Auto-sync is one of the NexentaStor provided data replication mechanisms. It is a schedulable, fault-managed, fully configurable (tunable) NexentaStor Data Replication service that can be used in a variety of backup, archiving, and DR scenarios.
- For general and background information, please see Data Replication.
- For NexentaStor Automatic Continuous Data Protection (CDP) extension, please see AutoCDP.
During the last several release iterations, auto-sync replication has been significantly improved, and a number of new features added. That includes:
- the services can be set up to run only once - at a given scheduled time.
- auto-sync can execute in a daemon mode and run incremental replications every second or every few seconds.
- non-recursive auto-sync (the -N option) will replicate only a given source folder (filesystem). Note that by default auto-sync replicates nested folders and zvols.
- Zvol replicatioin: auto-sync can now replicate zvols directly. Previously, auto-sync was required to have a folder (filesystem) as its source; today this restriction is removed.
- auto-sync can be used to replicate locally or remotely the appliance's system folder (a.k.a. root filesystem) that contains appliance's Operating System and configuration. The replication destination may or may be another NexentaStor appliance, and - in the case when it is an appliance - may or may not reside on appliance's system volume.
- Reverse direction: auto-sync can be now run in reverse direction. This new cabability, which addresses a variety of Disaster Recovery and "multi-office workplace" scenarios, has status EXPERIMENTAL at this point. All possible directions supported: local-to-local, local-to-remote, remote-to-local. Please see for details "Auto-Sync in reverse" PDF document on the website.

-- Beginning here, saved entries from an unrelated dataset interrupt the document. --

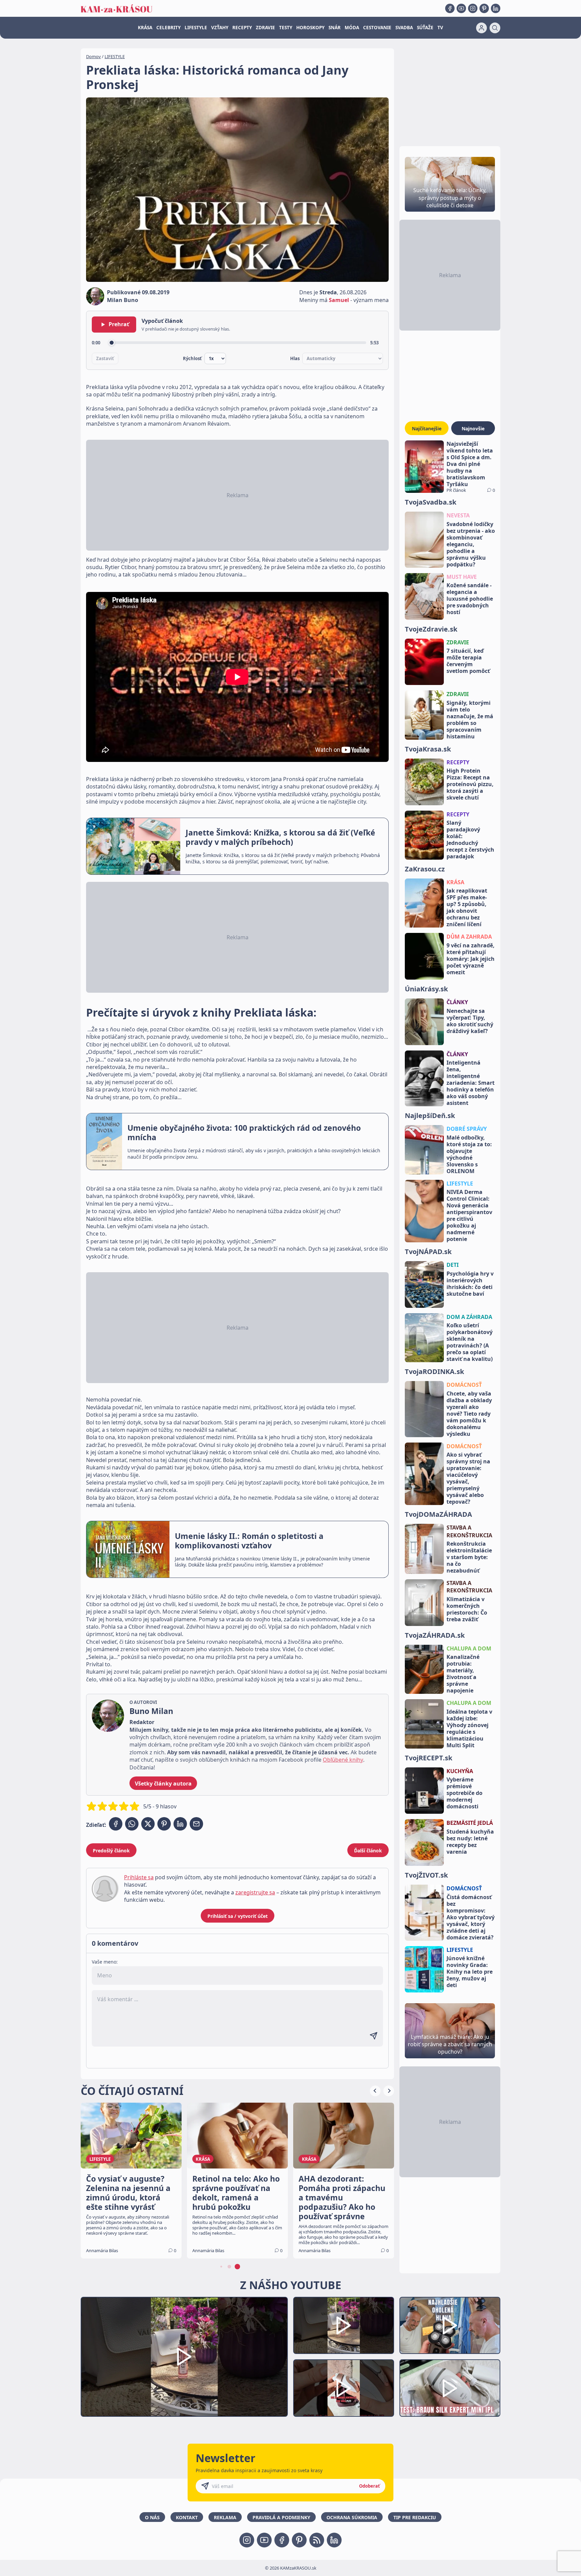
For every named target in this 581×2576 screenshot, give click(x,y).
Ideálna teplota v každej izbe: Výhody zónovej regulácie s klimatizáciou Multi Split (469, 1728)
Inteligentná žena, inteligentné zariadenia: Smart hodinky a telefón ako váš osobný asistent (471, 1082)
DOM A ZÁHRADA (469, 1317)
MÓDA (352, 28)
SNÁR (334, 28)
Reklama (225, 2517)
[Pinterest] (484, 8)
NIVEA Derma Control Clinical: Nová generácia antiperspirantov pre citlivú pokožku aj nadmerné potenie (469, 1215)
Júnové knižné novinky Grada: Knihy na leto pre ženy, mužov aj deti (470, 1971)
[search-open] (495, 28)
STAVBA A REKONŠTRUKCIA (469, 1531)
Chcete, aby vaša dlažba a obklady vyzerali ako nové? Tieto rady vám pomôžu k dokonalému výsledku (469, 1413)
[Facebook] (450, 8)
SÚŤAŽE (425, 28)
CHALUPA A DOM (469, 1648)
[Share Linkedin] (180, 1824)
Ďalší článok (368, 1850)
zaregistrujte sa (255, 1892)
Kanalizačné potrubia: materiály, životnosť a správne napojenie (463, 1674)
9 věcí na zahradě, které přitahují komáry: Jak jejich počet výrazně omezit (471, 959)
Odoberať (369, 2486)
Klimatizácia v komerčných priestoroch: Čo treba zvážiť (467, 1609)
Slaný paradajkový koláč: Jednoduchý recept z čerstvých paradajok (470, 839)
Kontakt (187, 2517)
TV (440, 28)
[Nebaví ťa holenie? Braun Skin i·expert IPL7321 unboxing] (343, 2388)
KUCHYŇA (460, 1771)
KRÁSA (145, 28)
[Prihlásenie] (481, 28)
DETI (453, 1265)
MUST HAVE (462, 577)
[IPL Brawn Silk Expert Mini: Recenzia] (450, 2388)
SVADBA (404, 28)
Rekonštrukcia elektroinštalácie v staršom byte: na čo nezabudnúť (469, 1557)
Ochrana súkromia (351, 2517)
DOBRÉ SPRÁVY (467, 1128)
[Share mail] (196, 1824)
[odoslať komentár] (374, 2035)
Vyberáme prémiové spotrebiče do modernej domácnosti (464, 1793)
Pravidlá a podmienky (281, 2517)
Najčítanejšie (426, 428)
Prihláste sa (139, 1877)
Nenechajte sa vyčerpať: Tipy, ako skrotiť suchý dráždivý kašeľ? (470, 1020)
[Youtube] (461, 8)
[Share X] (148, 1824)
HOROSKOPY (310, 28)
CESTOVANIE (377, 28)
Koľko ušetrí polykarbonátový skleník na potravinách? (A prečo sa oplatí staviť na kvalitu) (470, 1342)
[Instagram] (472, 8)
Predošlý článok (111, 1850)
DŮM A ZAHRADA (469, 936)
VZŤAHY (219, 28)
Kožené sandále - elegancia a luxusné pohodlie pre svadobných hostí (470, 598)
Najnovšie (473, 428)
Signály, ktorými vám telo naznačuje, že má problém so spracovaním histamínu (470, 719)
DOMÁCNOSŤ (464, 1384)
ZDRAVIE (265, 28)
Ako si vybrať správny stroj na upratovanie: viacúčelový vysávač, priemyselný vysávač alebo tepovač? (468, 1478)
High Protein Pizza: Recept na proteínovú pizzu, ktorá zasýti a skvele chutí (470, 784)
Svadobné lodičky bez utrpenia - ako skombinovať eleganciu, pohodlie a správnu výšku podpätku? (471, 544)
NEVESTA (458, 515)
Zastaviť (105, 358)
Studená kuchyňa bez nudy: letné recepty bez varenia (470, 1841)
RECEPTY (242, 28)
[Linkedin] (495, 8)
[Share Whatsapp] (132, 1824)
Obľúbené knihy (343, 1759)
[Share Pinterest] (164, 1824)
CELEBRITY (168, 28)
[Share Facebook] (115, 1824)
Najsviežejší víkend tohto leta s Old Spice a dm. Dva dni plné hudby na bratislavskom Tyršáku (470, 463)
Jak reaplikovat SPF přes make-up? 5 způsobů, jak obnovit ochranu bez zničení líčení (467, 907)
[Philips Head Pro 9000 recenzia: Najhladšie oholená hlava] (450, 2326)
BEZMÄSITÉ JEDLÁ (470, 1823)
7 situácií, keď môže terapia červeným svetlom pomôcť (468, 660)
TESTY (285, 28)
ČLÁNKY (457, 1002)
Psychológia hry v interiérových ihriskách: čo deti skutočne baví (470, 1283)
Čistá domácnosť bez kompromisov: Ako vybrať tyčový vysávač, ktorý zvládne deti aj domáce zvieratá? (471, 1917)
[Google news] (316, 2540)
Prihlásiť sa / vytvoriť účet (237, 1916)
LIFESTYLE (196, 28)
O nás (152, 2517)
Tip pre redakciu (414, 2517)
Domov (93, 56)
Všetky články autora (163, 1783)
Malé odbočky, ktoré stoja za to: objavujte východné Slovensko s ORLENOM (469, 1154)
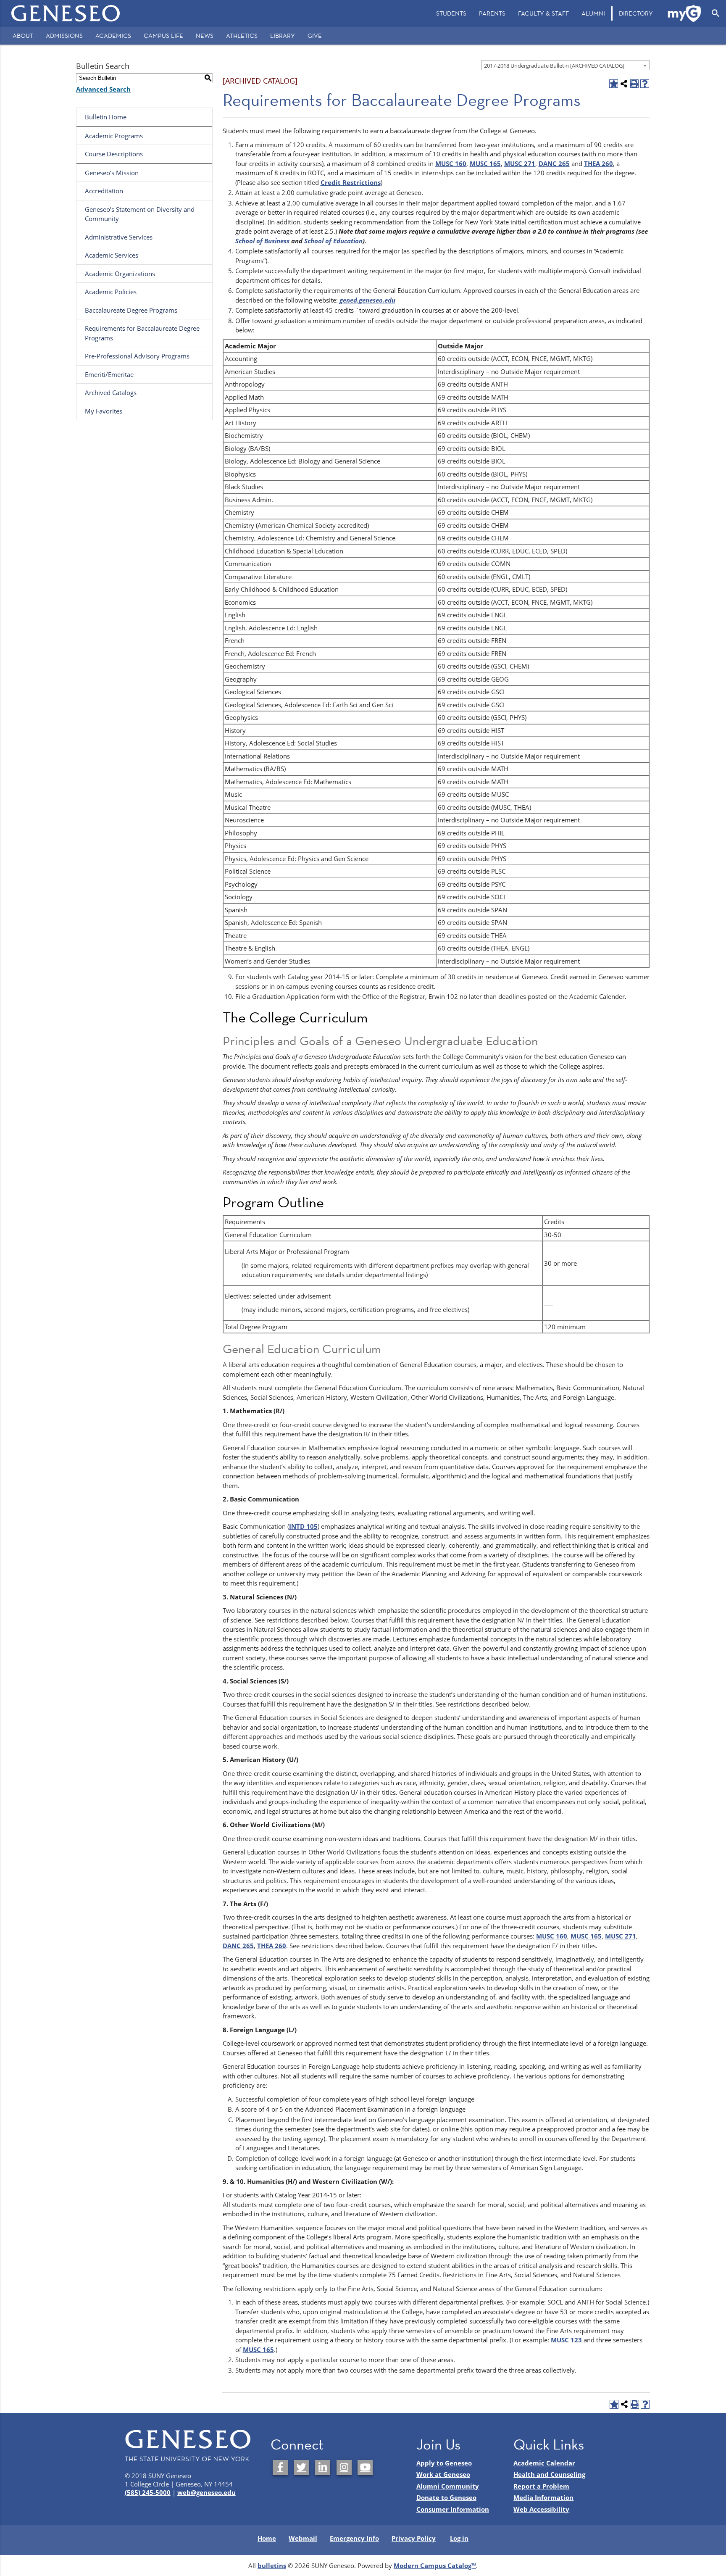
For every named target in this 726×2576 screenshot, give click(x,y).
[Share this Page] (624, 83)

- Logging verbosity and logging improvements. The auto-services (auto-sync including) can now be configured at creation time and runtime to produce a detailed (verbose) log.
- Bandwidth throttling. Added ability to throttle data replication based on specific deployment requirements. The corresponding "rate_limit" option and property allows to limit network and I/O bandwidth allocated for (consumed by) auto-sync replication. Bandwidth throttling is supported by auto-tier replication as well.

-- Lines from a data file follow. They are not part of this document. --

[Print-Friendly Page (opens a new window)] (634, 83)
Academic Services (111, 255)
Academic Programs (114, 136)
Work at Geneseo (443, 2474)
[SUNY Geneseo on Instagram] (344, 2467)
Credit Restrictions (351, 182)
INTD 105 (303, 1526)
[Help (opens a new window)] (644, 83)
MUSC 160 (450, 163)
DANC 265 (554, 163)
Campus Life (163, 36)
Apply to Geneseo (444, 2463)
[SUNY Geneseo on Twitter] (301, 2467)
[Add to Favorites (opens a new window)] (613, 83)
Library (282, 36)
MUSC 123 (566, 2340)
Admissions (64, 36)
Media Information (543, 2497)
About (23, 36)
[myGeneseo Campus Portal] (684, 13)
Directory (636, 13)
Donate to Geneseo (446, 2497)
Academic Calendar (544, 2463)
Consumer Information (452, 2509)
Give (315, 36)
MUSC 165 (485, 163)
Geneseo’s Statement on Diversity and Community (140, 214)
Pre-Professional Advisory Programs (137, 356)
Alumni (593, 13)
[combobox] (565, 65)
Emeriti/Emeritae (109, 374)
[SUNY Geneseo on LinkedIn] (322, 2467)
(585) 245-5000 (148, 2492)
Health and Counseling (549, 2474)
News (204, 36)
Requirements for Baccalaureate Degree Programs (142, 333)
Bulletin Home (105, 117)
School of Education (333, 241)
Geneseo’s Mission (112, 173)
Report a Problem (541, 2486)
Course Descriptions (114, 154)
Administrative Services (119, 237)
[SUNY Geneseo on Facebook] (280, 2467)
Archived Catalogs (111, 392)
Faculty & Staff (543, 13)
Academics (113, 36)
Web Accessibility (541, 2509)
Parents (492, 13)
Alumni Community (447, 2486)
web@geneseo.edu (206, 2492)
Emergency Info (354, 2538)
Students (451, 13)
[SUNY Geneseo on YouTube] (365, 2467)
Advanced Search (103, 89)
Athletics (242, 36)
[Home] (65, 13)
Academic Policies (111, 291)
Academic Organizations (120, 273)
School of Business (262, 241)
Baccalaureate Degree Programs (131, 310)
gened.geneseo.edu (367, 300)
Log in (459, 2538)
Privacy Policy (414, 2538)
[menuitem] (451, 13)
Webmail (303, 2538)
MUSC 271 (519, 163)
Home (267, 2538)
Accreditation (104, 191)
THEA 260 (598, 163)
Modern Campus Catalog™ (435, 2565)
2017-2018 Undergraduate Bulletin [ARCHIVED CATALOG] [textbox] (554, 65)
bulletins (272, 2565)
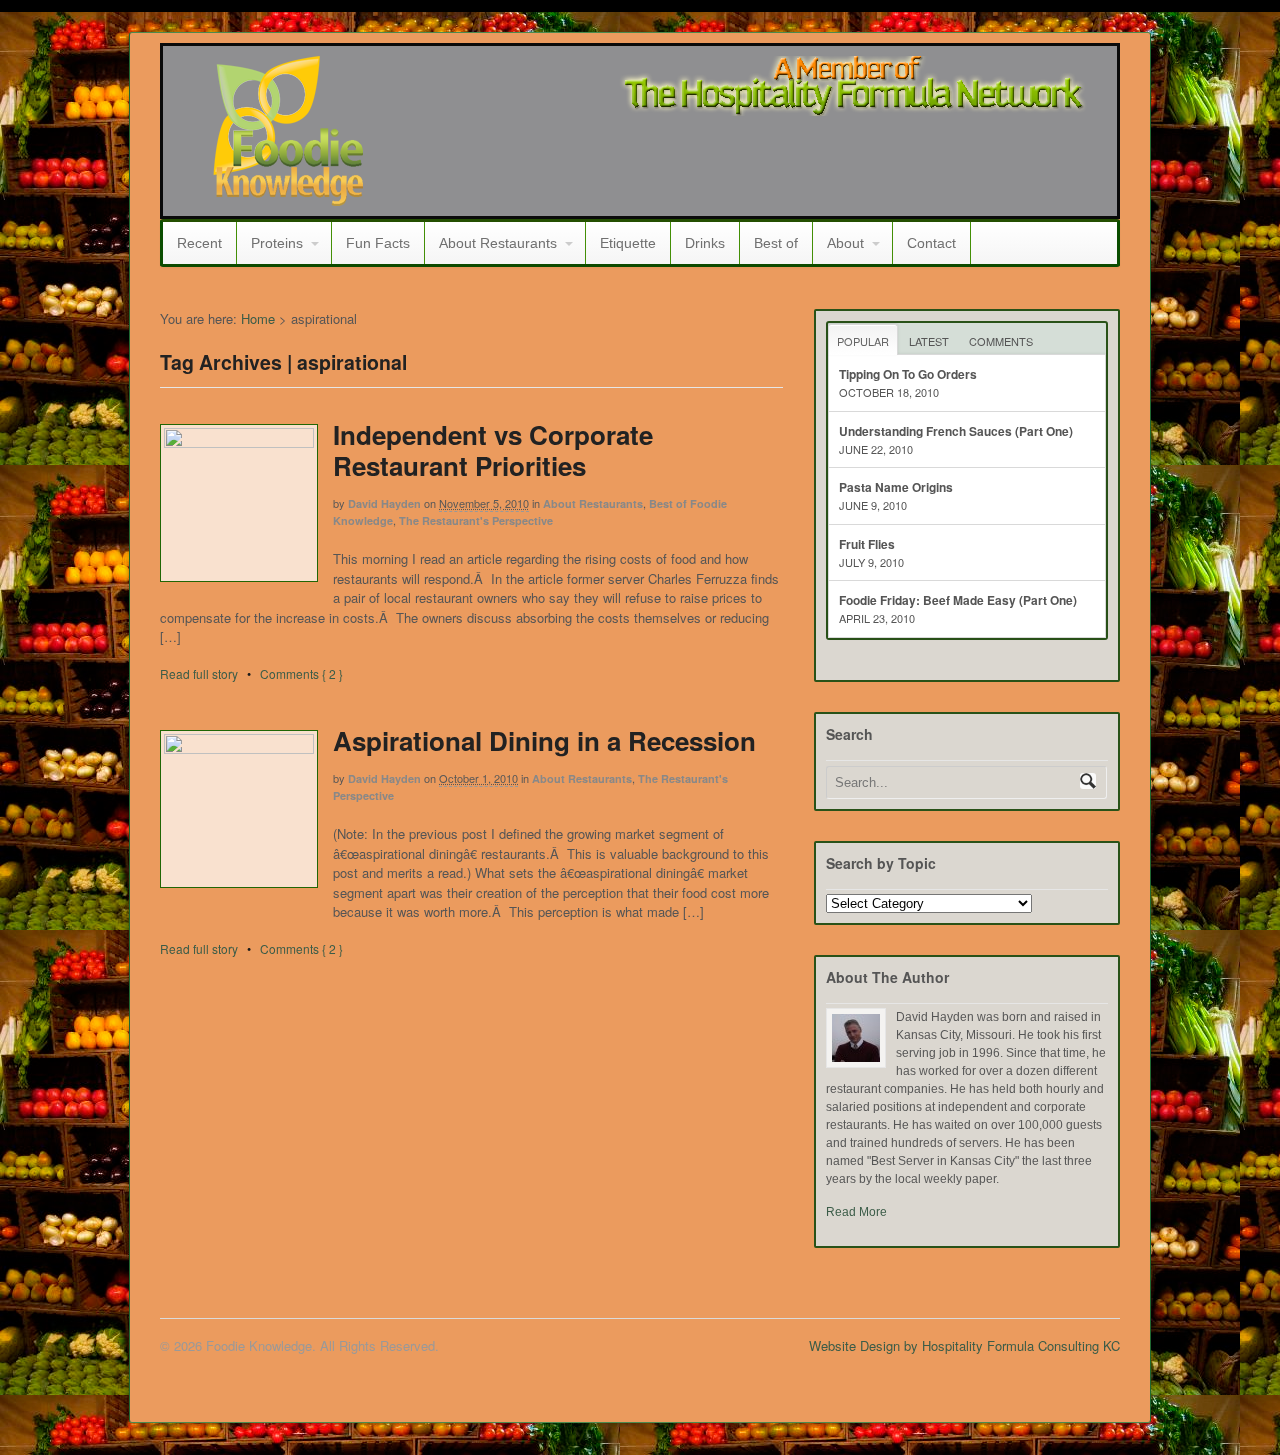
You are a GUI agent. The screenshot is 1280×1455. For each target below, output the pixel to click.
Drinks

- Added 'last_replic_time' property, to record and show duration of the last auto-sync run, in seconds.
- New high-performance auto-sync transport. See section "zfs send/recv over netcat" below.
- Auto-snap, auto-tier, auto-sync services create '-latest' snapshot by default. Now, this feature can be turned off in NMC, by specifying '-X' option. For example:
nmc$ create auto-sync -X
- Improved and stabilized automated recovery. Auto-sync has been deployed in a great variety of scenarios and environments. We have "translated" this experience into improved and robust mechanisms to handle (and recover from) network failures or sudden power outages.
- Improved mechanism to mount/unmount replication destination, based on ZFS 'canmount' property.
Note that auto-sync over zfs send/receive transfers not only data but all metadata as well, including ACLs. This could be one of the reasons to consider using the service, even though it may be performing slower than other available and supported data replication options.
zfs send/recv over netcat
The default auto-sync transport mechanism is native ZFS send/recv that replicates both data and filesystem metadata. When executed between two ZFS systems (for instance, between two NexentaStor appliances), ZFS send/recv replication is transported over SSH "pipe". Until the version 2.0.1 of the appliance, SSH pipe was the only mechanism to "extend" ZFS send/recv over distance.
Starting 2.0.1 we are introducing another piping mechanism: netcat. As per the referenced Wikipedia article:
"""In 2000 according to www.insecure.org Netcat was voted the second most functional network security tool. Also, in 2003 and 2006 it gained fourth place in the same category. Netcat is often referred to as a "Swiss-army knife for TCP/IP" , and for a good reason..."""
The primary motivation for SSH alternative is certainly - performance. SSH encryption takes a toll on a local and remote CPUs and increases latency of the network transfers, sometimes significantly. The end result of this may be poor auto-sync performance in local-to-remote or remote-to-local replications.
We have made some tests to compare netcat performance vs. various over-SSH encryption methods on one hand, and the raw local disk read speed, on another. The following table summarizes the results:
The tests were run on a quad core x64 server over 1G Ethernet link. As you can se, SSH encryption reduces the throughput by a factor of 2 to 4.